Yeah my one coworker has tried to teach me to just agree to and comply with whatever my bully is saying. I am actually able to do this for a period of time! But after a while, I tend to fail and have a reaction. It especially happens if I am provoked repeatedly in relatively quick succession.

I guess one of my frustrations is that my entire life, I have been taught that I am not supposed to react to people who bully me or otherwise act inappropriately to me or others. I am just supposed to let them do it and try not to show any emotion or reaction in response. I can act passively to try to protect myself, but actively is not correct.

The frustrating thing about it is it just enables bullies to continue bullying while I struggle to maintain composure from repeated incidents.

I guess it's like...

Not reacting to bullies doesn't make them go away or fix the problem. Contrary to popular belief, some people don't stop taking advantage of others just because you aren't visibly reacting.

But reacting to bullies makes me look like a crazy person.

So what then?

[–] neukenindekeuken@sh.itjust.works 7 points 4 days ago (1 children)

Have you considered going to HR about this? I've never confronted a bully directly at work. You need to be indirect, not direct. Not every problem can be solved head on.

[–] dingus@lemmy.world 5 points 4 days ago (2 children)

Yes I have very recently. It is currently an ongoing ordeal but I am not hopeful. People have gone to HR about my supervisor before and it has never changed anything.

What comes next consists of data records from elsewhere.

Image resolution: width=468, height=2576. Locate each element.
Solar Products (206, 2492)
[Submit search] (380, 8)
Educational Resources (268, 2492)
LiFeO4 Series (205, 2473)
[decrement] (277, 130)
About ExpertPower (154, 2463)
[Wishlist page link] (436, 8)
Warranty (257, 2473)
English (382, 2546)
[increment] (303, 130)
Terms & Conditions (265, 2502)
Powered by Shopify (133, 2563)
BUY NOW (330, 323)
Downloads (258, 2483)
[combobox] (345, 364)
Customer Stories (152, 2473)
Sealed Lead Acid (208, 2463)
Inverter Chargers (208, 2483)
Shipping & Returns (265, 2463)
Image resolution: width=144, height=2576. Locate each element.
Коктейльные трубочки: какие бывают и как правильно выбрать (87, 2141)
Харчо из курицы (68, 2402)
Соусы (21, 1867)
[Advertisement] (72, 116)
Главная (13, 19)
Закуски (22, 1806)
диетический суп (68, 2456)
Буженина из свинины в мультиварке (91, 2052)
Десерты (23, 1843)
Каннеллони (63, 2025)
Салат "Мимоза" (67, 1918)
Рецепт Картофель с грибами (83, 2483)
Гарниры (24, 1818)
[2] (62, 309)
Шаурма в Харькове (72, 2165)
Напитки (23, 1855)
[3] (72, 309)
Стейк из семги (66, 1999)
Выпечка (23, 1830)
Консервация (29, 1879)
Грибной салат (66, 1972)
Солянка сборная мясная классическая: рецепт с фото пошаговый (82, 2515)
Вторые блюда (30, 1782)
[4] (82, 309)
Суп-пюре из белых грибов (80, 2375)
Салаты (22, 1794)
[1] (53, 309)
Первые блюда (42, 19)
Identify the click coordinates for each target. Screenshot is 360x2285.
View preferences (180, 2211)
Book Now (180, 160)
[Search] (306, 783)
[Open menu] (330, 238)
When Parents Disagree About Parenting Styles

[–] TheRagingGeek@lemmy.world 5 points 4 days ago

In my experience if you have a toxic boss you clash with, and HR is unwilling to deal with the problem then they are complicit, which is a far too frequent scenario, if at all possible it sounds like a new job would be the best option for your mental health while you talk to a therapist about the situation to find coping tools in the meantime

Keep trying, document everything. Get people to talk and align their stories. Consider getting several people with grievances to go to HR together. Showing up together is a show of force most HR take very seriously in my experience.